• **ASSIGNMENT**: Drop every picture and copy exactly the lines from the one with "Image resolution: width=800" through the last line of the listing below.

• **DATASET RECORDS**:

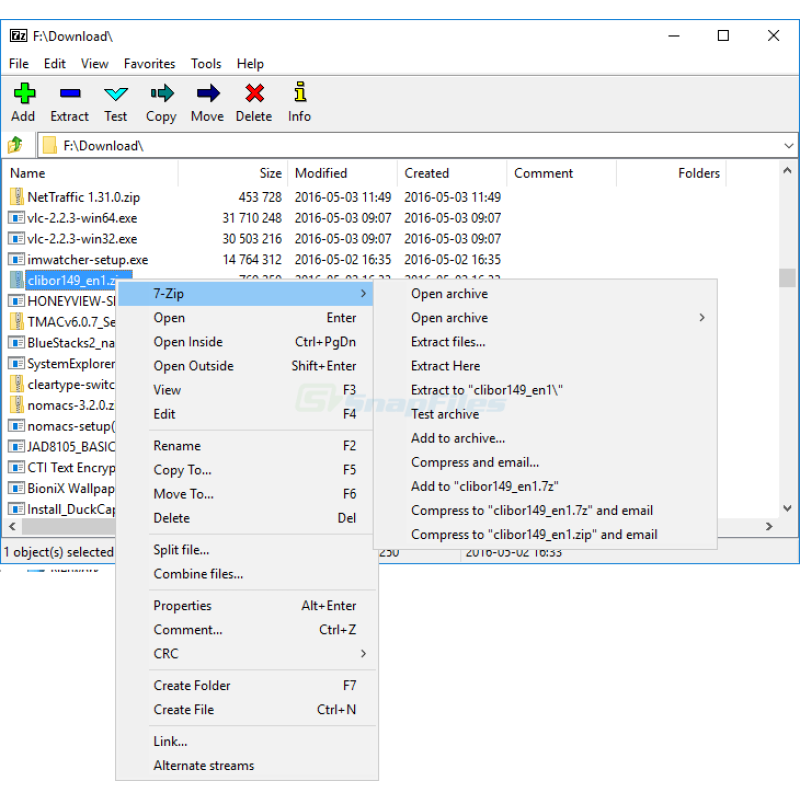Expand the address bar path dropdown

point(788,146)
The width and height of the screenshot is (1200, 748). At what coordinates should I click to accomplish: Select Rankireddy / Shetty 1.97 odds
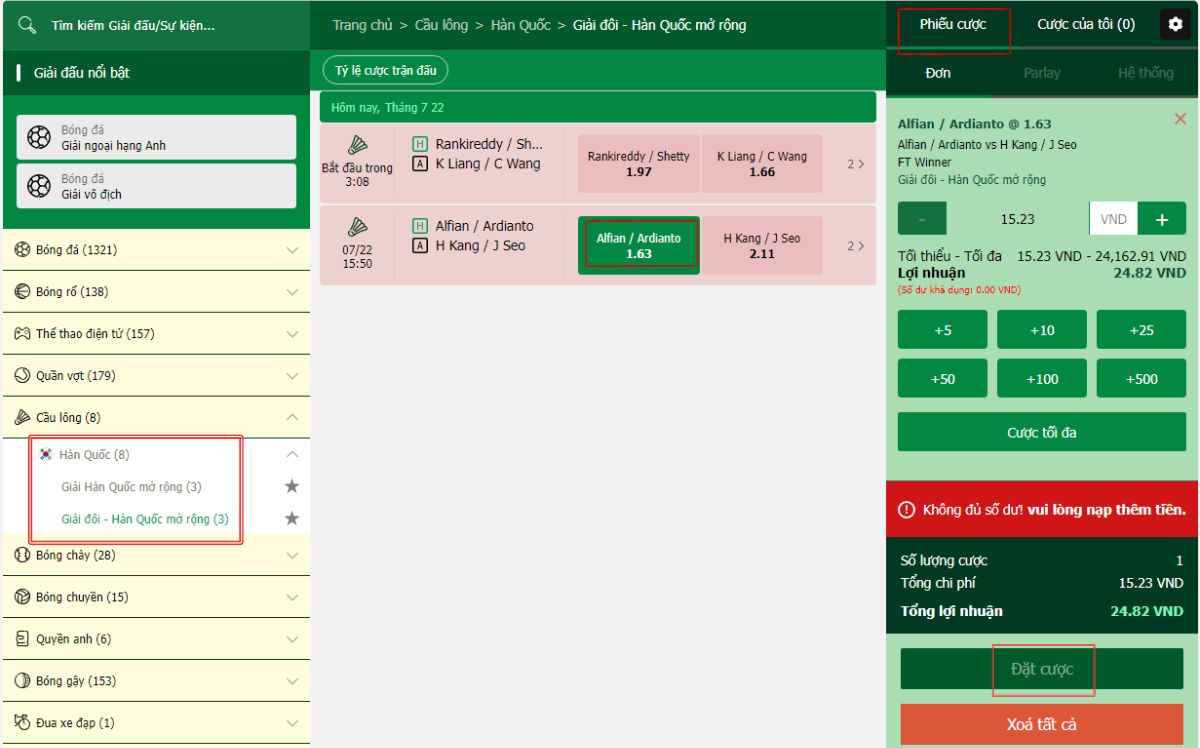638,164
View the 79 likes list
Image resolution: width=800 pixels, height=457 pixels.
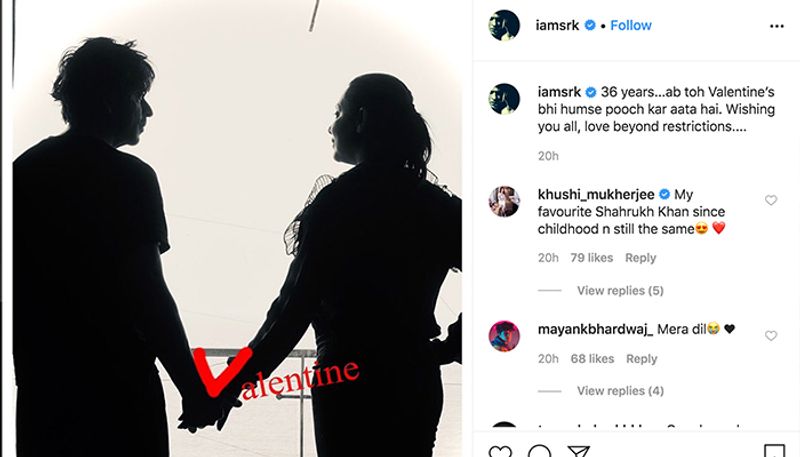[x=591, y=258]
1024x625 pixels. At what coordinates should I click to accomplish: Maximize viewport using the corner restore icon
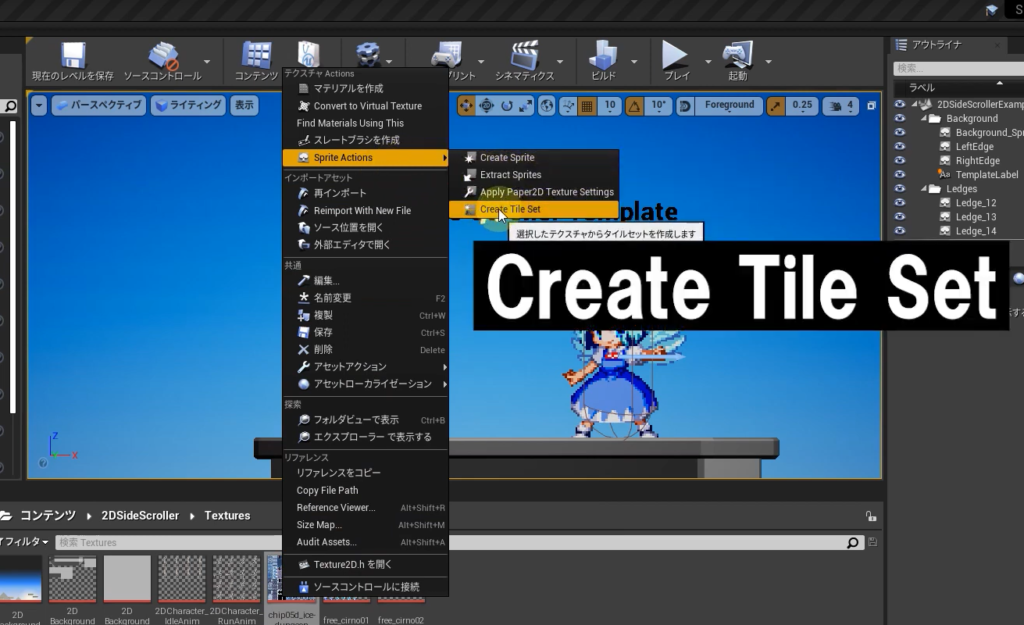(x=871, y=106)
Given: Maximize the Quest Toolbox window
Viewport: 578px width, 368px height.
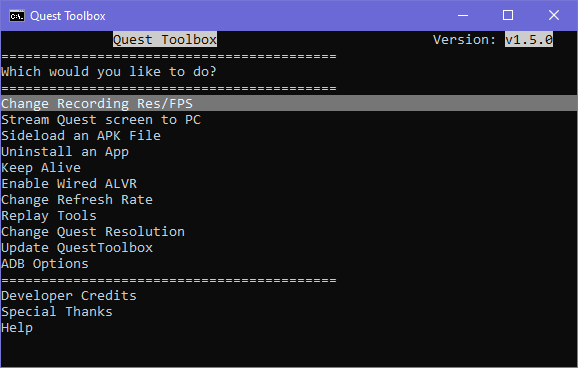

• **TASK OUTPUT**:
Image resolution: width=800 pixels, height=457 pixels.
[x=591, y=258]
1024x625 pixels. At what coordinates should I click to accomplish: Maximize viewport using the corner restore icon
(x=871, y=106)
Given: Maximize the Quest Toolbox window
Viewport: 578px width, 368px height.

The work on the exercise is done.